"Slavery is the legal fiction that a person is property. Corporate personhood is the legal fiction that property is a person." -- Anonymous
The infamous NeoConservative, anti-democratic Roberts' Supreme Court 5/4 decision in the 2010 Citizens United v. Federal Election Commission ruling (granting personhood to corporations) has emboldened the already powerful and very corruptible multinational corporations (that have already achieved dominion over politics and the economy in the United States) to "buy" any number of politicians and brain-wash many voters in many state and national elections.. The US Supreme Court has made legal the absurd notion that inanimate corporations deserve the same rights (but not the same responsibilities) as living humans.
Soberingly, after the ruling came down, there was only a brief bit of anger and outrage from our national leadership over this democracy-threatening decision, and the outrage was quickly drowned out of the public consciousness by a well-timed, mainstream media-orchestrated "tempest in a teapot" - Toyota's recall of tens of thousands of accelerator pedals (that apparently had only infrequently been the cause of significant accidents).

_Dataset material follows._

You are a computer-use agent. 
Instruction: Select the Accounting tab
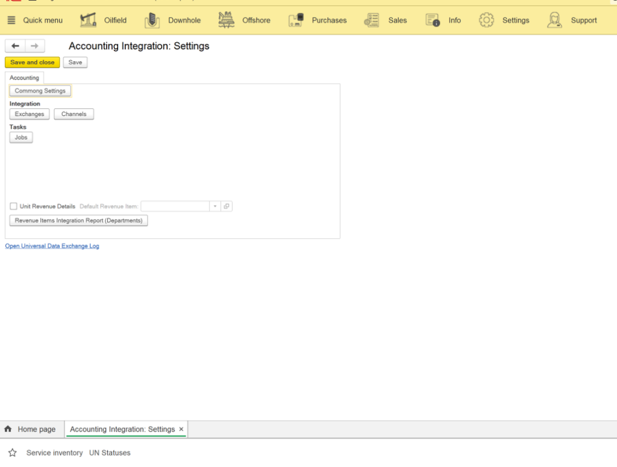[x=24, y=78]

The following question must be asked:
If corporations have the privileges of personhood shouldn't they also bear the same responsibilities and incur the same punishments as individuals do when they commit crimes?

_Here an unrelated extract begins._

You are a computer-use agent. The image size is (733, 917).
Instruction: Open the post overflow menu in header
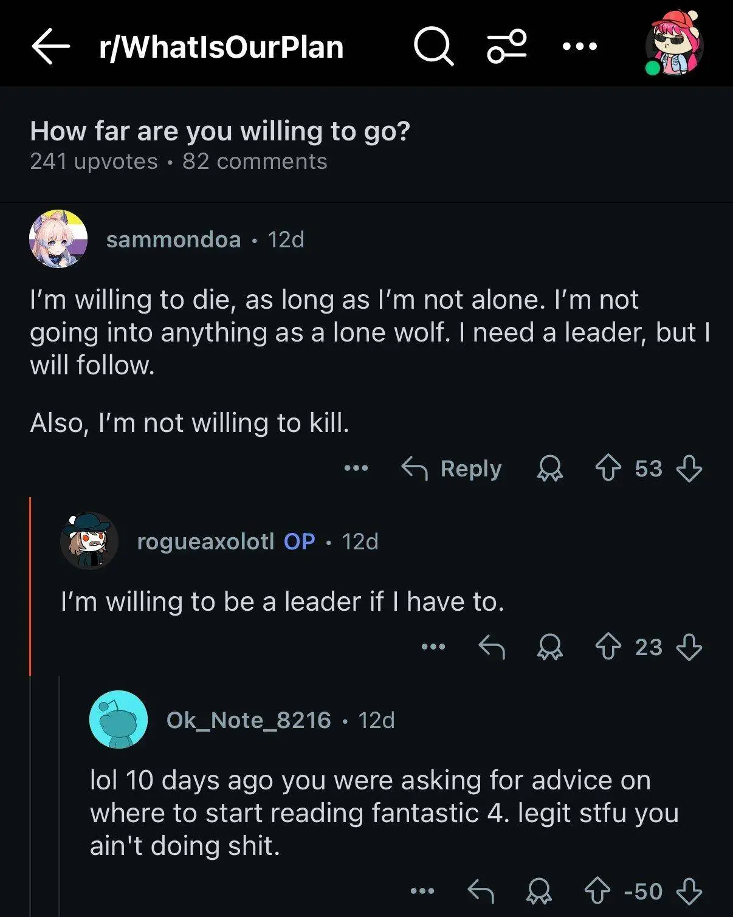coord(580,46)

Peace and justice activists briefly applauded when the citizens of Shapleigh, Maine protected their water rights last March from the insatiable water-extracting corporate giant Nestle. (See video and more information on this episode here.

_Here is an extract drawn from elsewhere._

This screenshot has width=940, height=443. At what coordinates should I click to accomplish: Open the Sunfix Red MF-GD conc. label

Nestle, one of the most infamous of the countless multinational corporate exploiters, has no allegiance to Maine or Wisconsin or any other locality where they try to extract relatively non-polluted water; but when the water is gone, so will be Nestle, and so will be Coca-Cola and Perrier or whatever other corporate intruder that extracts the people's resources for the benefit of their shareholders and their predatory corporate executives. The good citizens of Maine recognized the foxes that tried to get inside their henhouse, and they did the right thing by resisting, and little David and his slingshot won another rare victory against the evil giant Goliath.
This small victory for justice should illustrate what must be done if the disastrous Citizens United decision is allowed to stand. The future of the nation, the future of the children and the future of the planet is at stake. And corporations don't seem to care.
It is important to understand that the allegiance of corporations is to its shareholders, executives and management teams, and not to the people whose lives and health depend on the sustainability of the land, water, air and food supplies. Most corporate shareholders and executives are motivated by profits/greed and are not affected when local resources are used up and the struggling local communities (that placed their trust in untrustworthy corporations) are degraded.